The 2022 Tournament Directors Association has addressed one major issue in the world of live poker tournaments: Stalling at the bubble.


What is that?

Jon Safen of explains:

"One common strategy on the bubble or approaching massive pay-jumps in many tournaments, especially major events such as the WSOP Main Event, is to tank excessively and hope that players at other tables will bust. This most often occurs with short stacks and players who are just trying to ladder up. But it can frustrate some players who get annoyed with stallers slowing down the pace of play."

A member of the Cardschat posting forum expressed his frustration with stalling:

"I believe that stalling the clock while waiting out the bubble is such poor sportsmanship -- to me it is just a twinge above actually cheating . . . If you don't have the skill to survive the bubble without using gimmickry than perhaps you do not belong in that tournament."

Poker pro James Chen agrees:

"Stalling disrupts the pace of the game, and makes poker less enjoyable for professionals and amateurs alike, but it’s unfortunately becoming more common in tournaments. Not that long ago, the poker community shunned this behavior. But these days, you’d typically find multiple stallers at a table, stalling hand after hand near any bubble or pay jump.

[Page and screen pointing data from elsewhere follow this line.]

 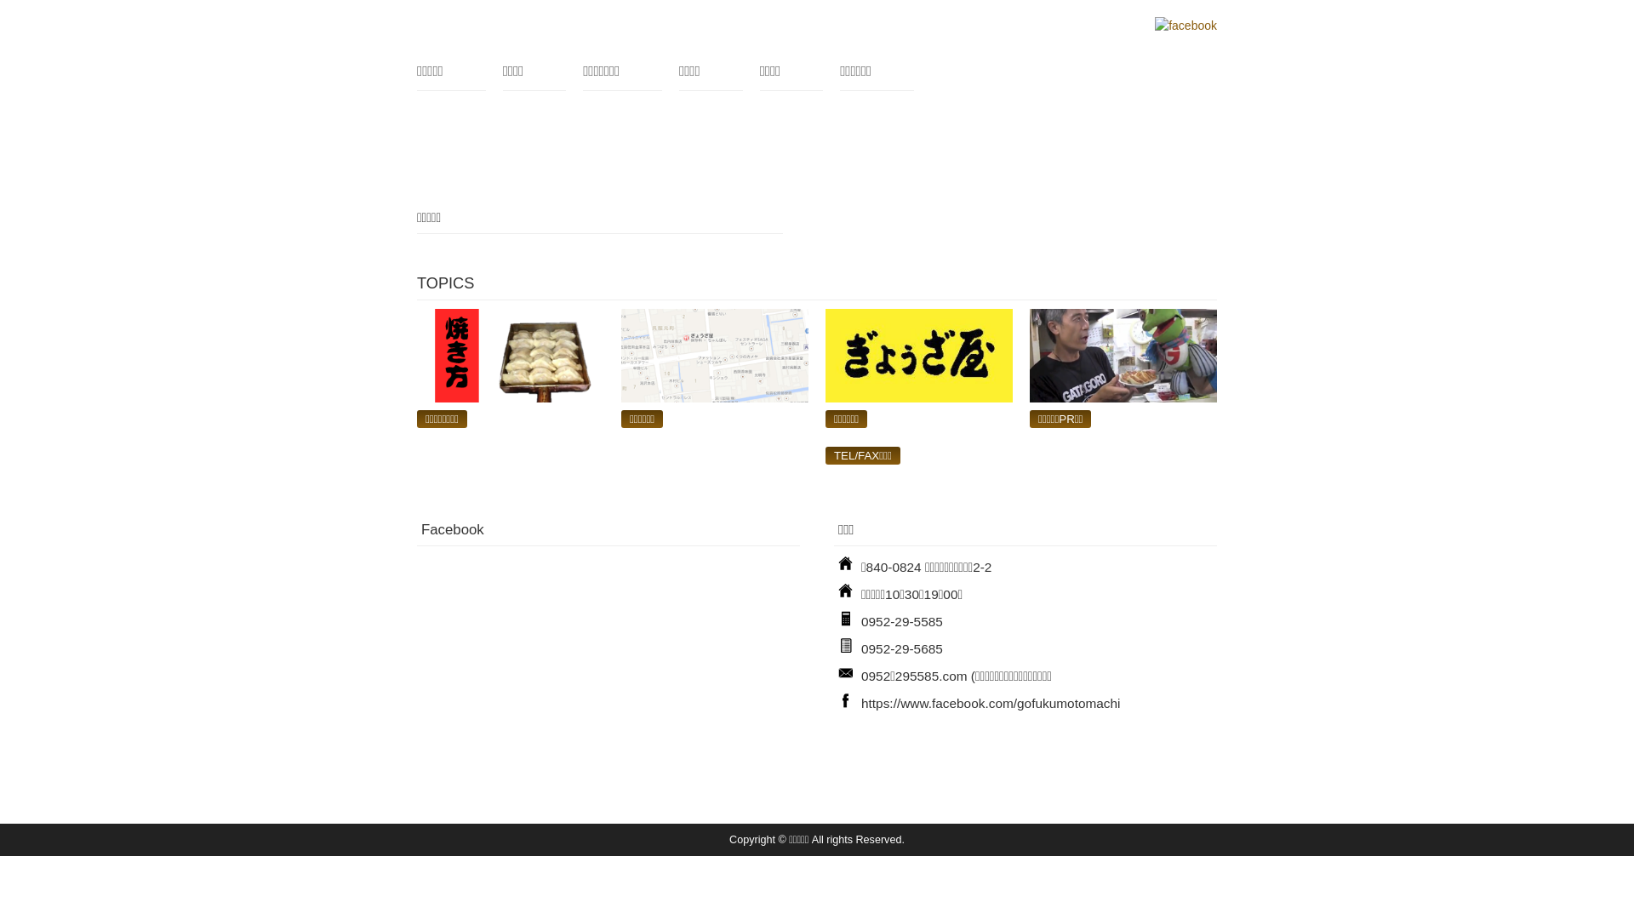 I want to click on 'https://www.facebook.com/gofukumotomachi', so click(x=990, y=703).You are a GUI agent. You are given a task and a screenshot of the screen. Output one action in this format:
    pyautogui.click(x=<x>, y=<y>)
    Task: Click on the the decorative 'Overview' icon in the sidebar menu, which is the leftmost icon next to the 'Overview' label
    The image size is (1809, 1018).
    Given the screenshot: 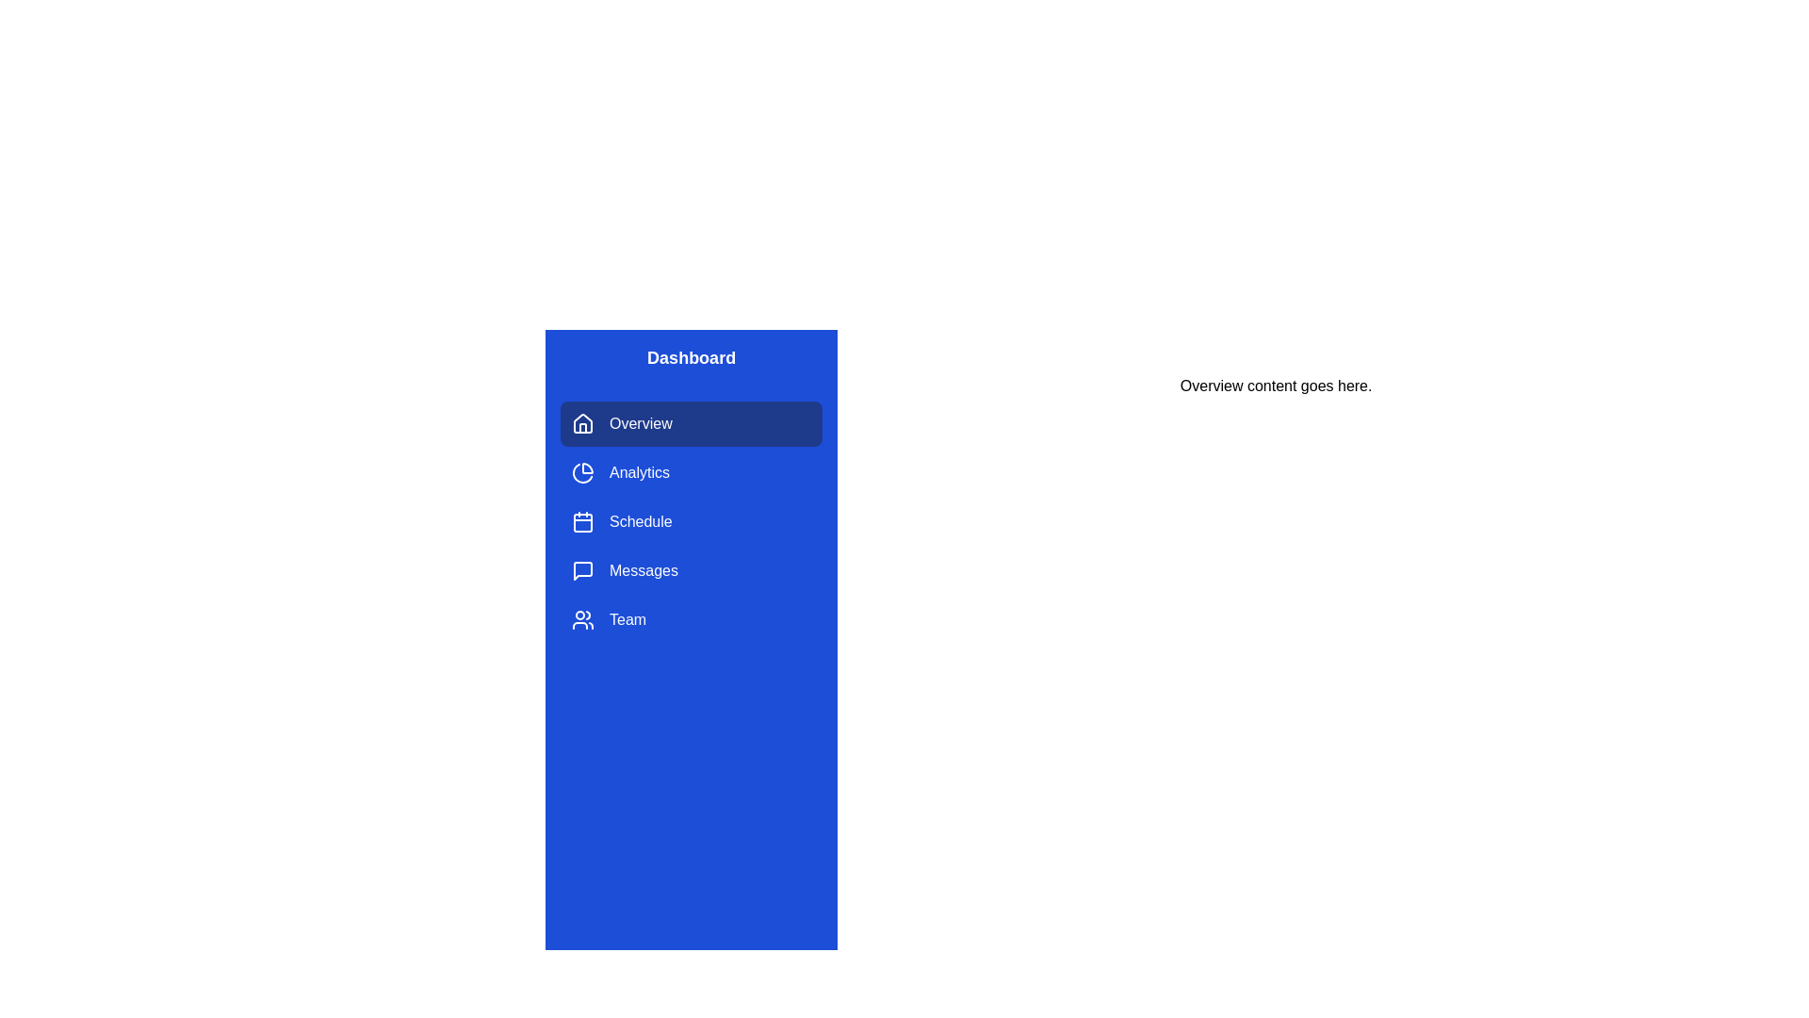 What is the action you would take?
    pyautogui.click(x=582, y=421)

Stallers are being called out much less compared to a few years ago, and even many players who dislike stalling have resigned to accepting it as a symptom of tournaments that they just have to deal with. Honestly, I think we got to this point because a sizable amount of the community adopt plays they see made by other players without verifying whether they’re correct."

Another offered:

"The clock is there to be used as you see fit. I have no problem with anyone using it in a strategic way.  The only problem I have with it, is when you are playing hand for hand and someone runs the clock down because they are not aware or do not understand that the strategy they are implementing is not working the way they think.  ex. all this does is lessen number of hands you can see before the next BB increase, in this example timing out the clock does not help you just the Big Stacks that can push you around more easily."

Stalling is difficult to regulate without a shot clock, Safen notes.  They are not commonly used in tournaments.

The TDA can only make recommendations in this area:

"The house should clearly announce intention to reduce stalling so that players understand timely play is expected. It's recommended that each house establish creative methods for reducing stalling. Some methods successfully used by TDA member houses include: Random table breaks instead of table draws, using fixed # of hands per level, going orbit for orbit, soft hand for hand, and adding a shot clock," PR-19 states.